What happens if I miss the 72-hour notification deadline?

You must still notify and include reasons for the delay alongside your report. GDPR recognises that meeting the deadline is not always feasible, but you need a defensible explanation. Failure to notify at all - or unjustified delays - can result in fines of up to EUR 10 million or 2% of global annual turnover.

When do I have to notify affected individuals about a data breach?

Under Article 34, individual notification is required when the breach is likely to result in a high risk to the rights and freedoms of the people affected. This typically applies where the breach involves sensitive personal data, login credentials, or financial information that could lead to identity theft or fraud.

Can I send a phased breach notification to the supervisory authority?

Yes. Article 33(4) explicitly permits phased reporting. You can file an initial notification with the information available within 72 hours, then supplement it with further details as your investigation progresses. Most DPA online forms include a field for marking a notification as incomplete.

Is my data processor responsible for reporting breaches to the DPA?

No. Article 33(2) requires the processor to notify the controller without undue delay, but the obligation to report to the supervisory authority rests with the controller. Your Data Processing Agreement should specify a concrete notification timeframe.

Will the 72-hour breach notification deadline change under the Digital Omnibus?

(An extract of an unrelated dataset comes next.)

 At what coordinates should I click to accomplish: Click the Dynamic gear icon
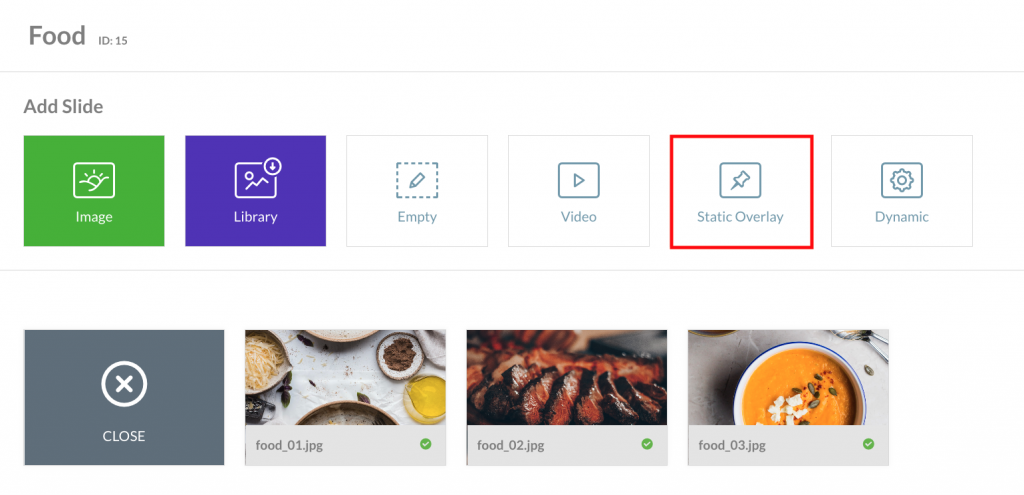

The European Commission's Digital Omnibus proposal (November 2025) would extend the deadline to 96 hours and raise the notification threshold to high risk only. The EDPB and EDPS broadly support these changes, but the proposal must still pass through the European Parliament and Council before becoming law.

Do I need a breach register even if I never have a reportable breach?

Yes. Article 33(5) requires documentation of all personal data breaches, including those you assessed as not requiring notification. The register must record the facts, effects, and remedial actions for each incident, and it must allow the supervisory authority to verify your compliance during an audit.